I tried everything except but no luck 

Then i removed my GPU, and problem was solved. Now i dont know whether my GPU is ruined or is it compaitibility issue. The problem is from very first day when i purchased my PC. I ignored it, but now it is annoying me.

My config is
AMD phenom X6 1055t
Asus M4A88T-M usb 3 motherboard
2*2Gb DDR3 ram (1333mhz)
XFX HD5770 gpu (1 GB)
corsair 550W PSU
Seagate 500GB HDD
Navtech cabinet with extra fan.

Plz help....


----------



## Skud (Aug 15, 2011)

How can be you sure about temps? Have you measured it? It looks like a temperature problem btw.


----------



## asingh (Aug 15, 2011)

Which drivers you using for the 5770.


----------



## ani1751 (Aug 15, 2011)

I am using the latest catalyst drivers version 11.
@skud The problem was from very beginning, i dont think there was any temp problm for a new PC
and my cabinet temprature is arount 30 degrees celcious and PC doesnt freeze after long time of running system. Its almost random. So i dont think that temp is the problem.


----------



## Skud (Aug 15, 2011)

Try testing the Graphics card in another computer.


----------



## coderunknown (Aug 15, 2011)

problem can be with dust accumulating in the PCIe slot. also what is the GPU temperature? max?

last possibility (unlikely) is ram chips on the GPU going bad.


----------



## sukesh1090 (Aug 15, 2011)

i don't think it is dust problem as it is a new computer.


----------



## d6bmg (Aug 16, 2011)

If the problem continues after watching all the points mentioned above my post, then go for gfx card rma.


----------



## ashis_lakra (Aug 17, 2011)

Try using Catalyst 11.6 instead of 11.7 drivers...

I couldn't complete my Windows 7 Experience Index with 11.7 drivers, but it works perfectly with 11.6 .

Maybe Driver issue is the problem, or else try the card in your friends computer.


----------



## ani1751 (Aug 21, 2011)

I am right now trying to search a computer for testing GPU... after that i will try new drivers... then RMA  
DO i have to pay for shipping in RMA?


----------



## d6bmg (Aug 21, 2011)

ani1751 said:


> I am right now trying to search a computer for testing GPU... after that i will try new drivers... then RMA
> DO i have to pay for shipping in RMA?



Shipping in RMA? yes.


----------



## ani1751 (Aug 25, 2011)

tested on another PC... working fine!...... now what to do O.O


----------



## Zangetsu (Aug 25, 2011)

ani1751 said:


> tested on another PC... working fine!...... now what to do O.O



then may be issue of RAM or mobo....

I had the problem of freezing but it was due to 1 of the RAM being faulty


----------



## ani1751 (Aug 26, 2011)

I tried that... running with one ram at a time... freezed with anyone of them too.... both faulty ? :O

I uninstalled all the catalyst and amd related things... Everything was looking fine... but then.. i realized that i can watch youtube videos... the screen goes green.... I tried hardware acceleration thing... bt didnt worked...

**WRITTEN REQUEST**: Write out the passage of the forum thread from "## ani1751 (Aug 15, 2011)" up to and including "is the problem.", word for word.

**EXCERPTED RECORDS**:
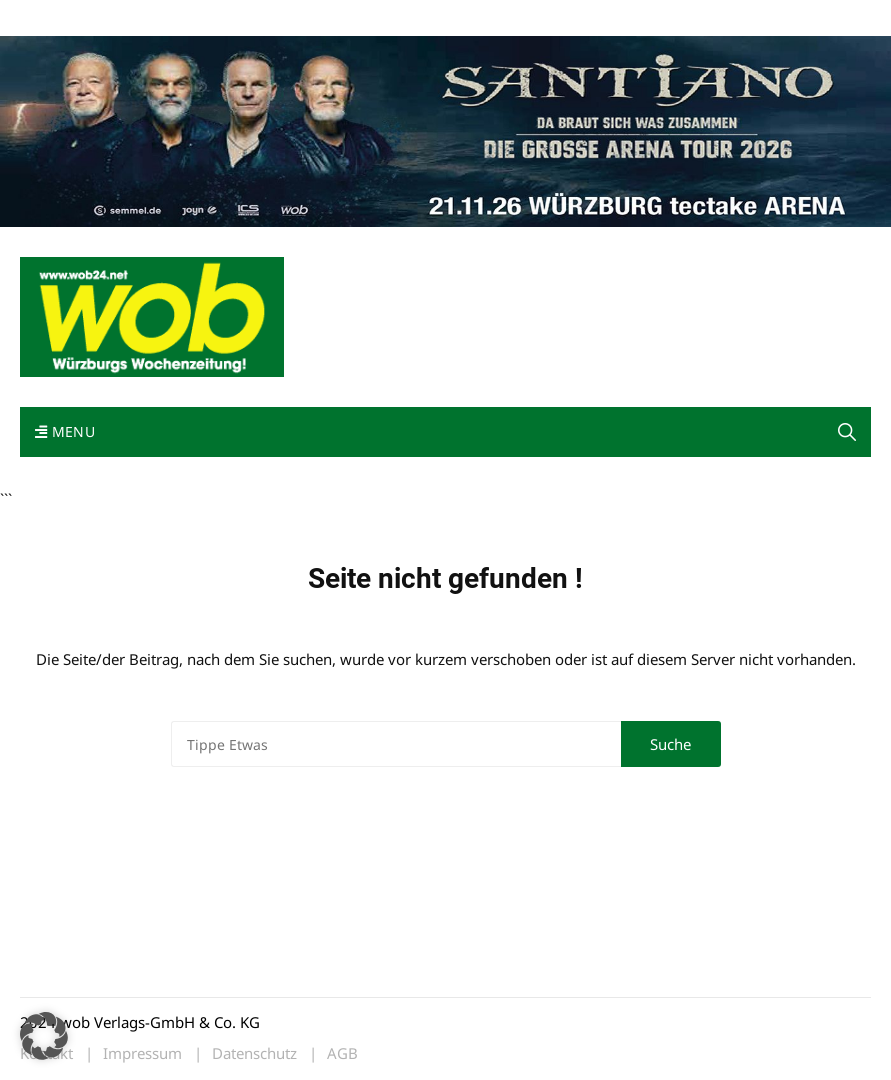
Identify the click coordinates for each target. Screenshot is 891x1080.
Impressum (316, 18)
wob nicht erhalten (158, 18)
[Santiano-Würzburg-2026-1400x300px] (445, 129)
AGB (342, 1053)
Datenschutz (254, 1053)
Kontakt (248, 18)
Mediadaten (56, 18)
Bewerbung (394, 18)
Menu (65, 431)
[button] (847, 432)
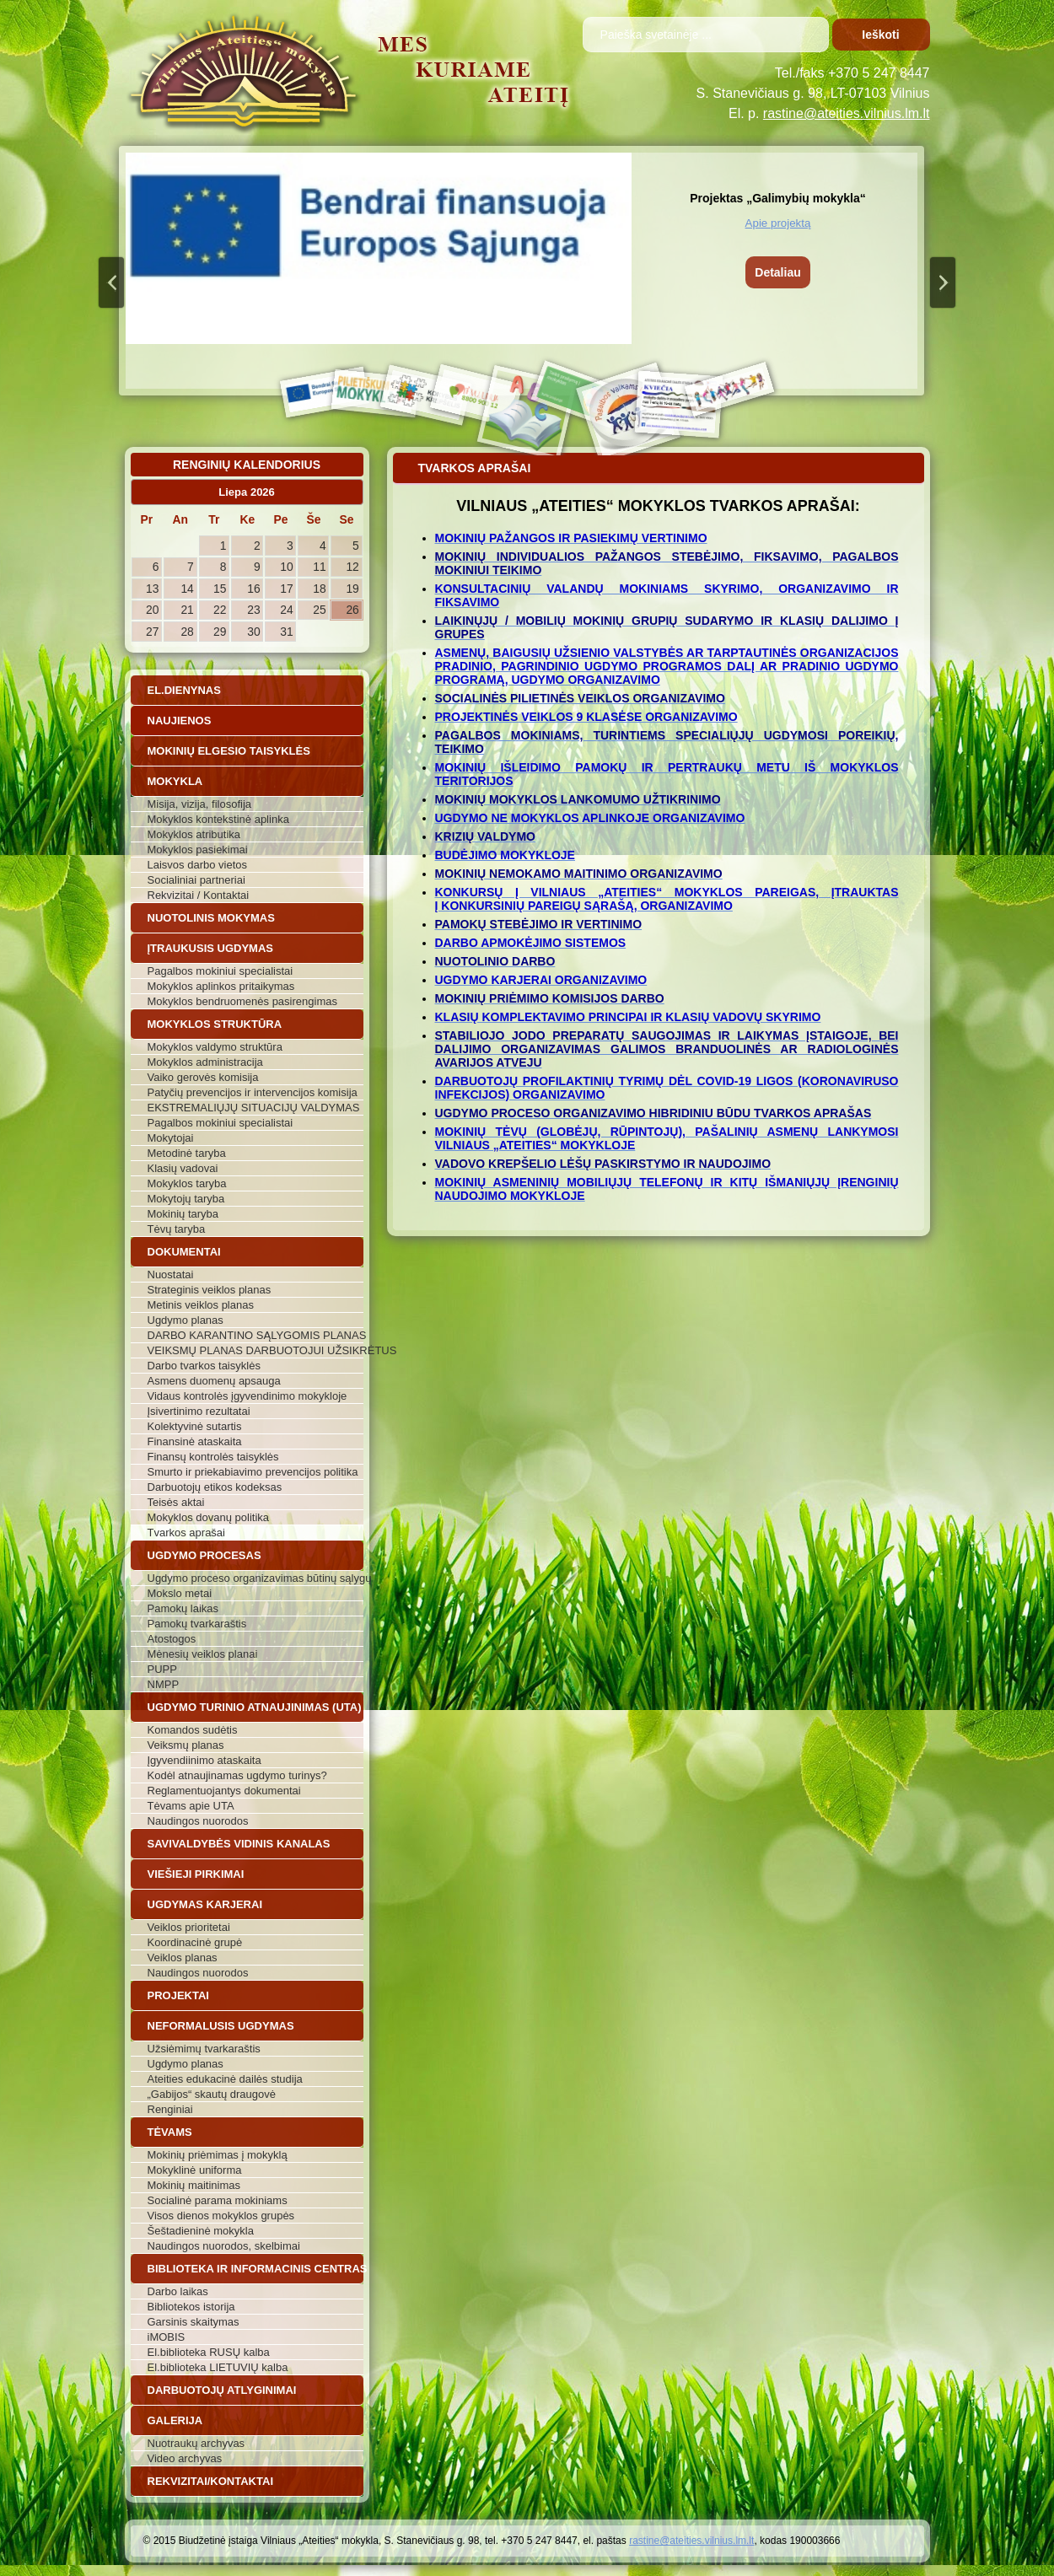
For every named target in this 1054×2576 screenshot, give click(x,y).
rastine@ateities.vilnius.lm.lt (846, 113)
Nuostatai (171, 1274)
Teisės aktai (176, 1502)
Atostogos (172, 1638)
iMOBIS (167, 2337)
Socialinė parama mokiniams (218, 2200)
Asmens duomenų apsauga (214, 1380)
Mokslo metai (180, 1593)
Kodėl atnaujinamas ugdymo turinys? (237, 1775)
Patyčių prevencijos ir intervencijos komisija (253, 1092)
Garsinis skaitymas (193, 2321)
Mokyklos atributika (194, 834)
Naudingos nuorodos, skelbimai (224, 2246)
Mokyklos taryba (187, 1183)
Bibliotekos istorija (191, 2306)
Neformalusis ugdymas (221, 2025)
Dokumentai (184, 1251)
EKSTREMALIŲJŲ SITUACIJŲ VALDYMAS (254, 1107)
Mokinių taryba (183, 1213)
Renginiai (170, 2109)
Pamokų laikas (183, 1608)
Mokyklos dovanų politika (209, 1517)
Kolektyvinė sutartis (195, 1426)
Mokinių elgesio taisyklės (229, 751)
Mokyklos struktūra (215, 1024)
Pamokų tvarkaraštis (197, 1623)
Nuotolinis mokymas (211, 918)
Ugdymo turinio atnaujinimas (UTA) (255, 1707)
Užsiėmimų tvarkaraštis (204, 2048)
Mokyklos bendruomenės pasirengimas (242, 1001)
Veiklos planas (183, 1957)
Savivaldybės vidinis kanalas (239, 1843)
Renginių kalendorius (246, 464)
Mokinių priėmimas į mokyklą (218, 2154)
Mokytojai (171, 1138)
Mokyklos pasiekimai (198, 849)
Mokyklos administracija (205, 1062)
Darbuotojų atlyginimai (222, 2390)
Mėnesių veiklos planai (203, 1654)
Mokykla (175, 781)
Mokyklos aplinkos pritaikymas (221, 986)
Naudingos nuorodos (198, 1821)
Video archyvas (185, 2458)
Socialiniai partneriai (196, 880)
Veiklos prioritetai (189, 1927)
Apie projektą (778, 223)
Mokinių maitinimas (194, 2185)
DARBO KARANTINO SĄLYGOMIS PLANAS (255, 1335)
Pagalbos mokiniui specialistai (220, 971)
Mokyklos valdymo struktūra (215, 1047)
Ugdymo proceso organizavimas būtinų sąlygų (255, 1578)
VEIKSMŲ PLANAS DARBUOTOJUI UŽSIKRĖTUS (255, 1350)
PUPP (162, 1669)
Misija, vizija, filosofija (200, 804)
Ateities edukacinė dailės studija (225, 2079)
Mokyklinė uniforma (195, 2170)
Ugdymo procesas (204, 1555)
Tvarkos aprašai (186, 1532)
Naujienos (180, 720)
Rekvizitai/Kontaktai (211, 2481)
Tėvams (170, 2132)
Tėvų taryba (177, 1229)
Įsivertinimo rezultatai (199, 1411)
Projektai (178, 1995)
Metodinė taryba (187, 1153)
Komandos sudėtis (193, 1730)
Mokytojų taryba (186, 1198)
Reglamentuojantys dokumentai (224, 1790)
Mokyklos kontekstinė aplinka (218, 819)
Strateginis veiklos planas (210, 1289)
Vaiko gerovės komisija (203, 1077)
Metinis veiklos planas (201, 1305)
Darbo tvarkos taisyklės (204, 1365)
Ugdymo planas (185, 1320)
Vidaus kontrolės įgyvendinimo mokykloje (247, 1396)
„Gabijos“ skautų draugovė (212, 2094)
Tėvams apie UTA (191, 1805)
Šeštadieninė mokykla (201, 2230)
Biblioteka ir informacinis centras (255, 2268)
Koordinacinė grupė (195, 1942)
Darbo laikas (178, 2291)
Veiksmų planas (186, 1745)
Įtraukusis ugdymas (211, 948)
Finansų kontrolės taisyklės (213, 1456)
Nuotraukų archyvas (196, 2443)
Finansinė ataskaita (195, 1441)
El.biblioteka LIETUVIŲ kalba (218, 2367)
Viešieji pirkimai (196, 1874)
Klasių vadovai (183, 1168)
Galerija (175, 2420)
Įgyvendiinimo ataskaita (204, 1760)
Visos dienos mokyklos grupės (221, 2215)
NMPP (164, 1684)
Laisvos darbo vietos (198, 864)
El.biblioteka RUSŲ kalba (209, 2352)
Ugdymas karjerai (205, 1904)
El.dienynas (184, 690)
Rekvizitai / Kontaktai (199, 895)
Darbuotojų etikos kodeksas (215, 1487)
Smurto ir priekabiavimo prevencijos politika (253, 1471)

**IN RESPONSE**:
## ani1751 (Aug 15, 2011)

I am using the latest catalyst drivers version 11.
@skud The problem was from very beginning, i dont think there was any temp problm for a new PC
and my cabinet temprature is arount 30 degrees celcious and PC doesnt freeze after long time of running system. Its almost random. So i dont think that temp is the problem.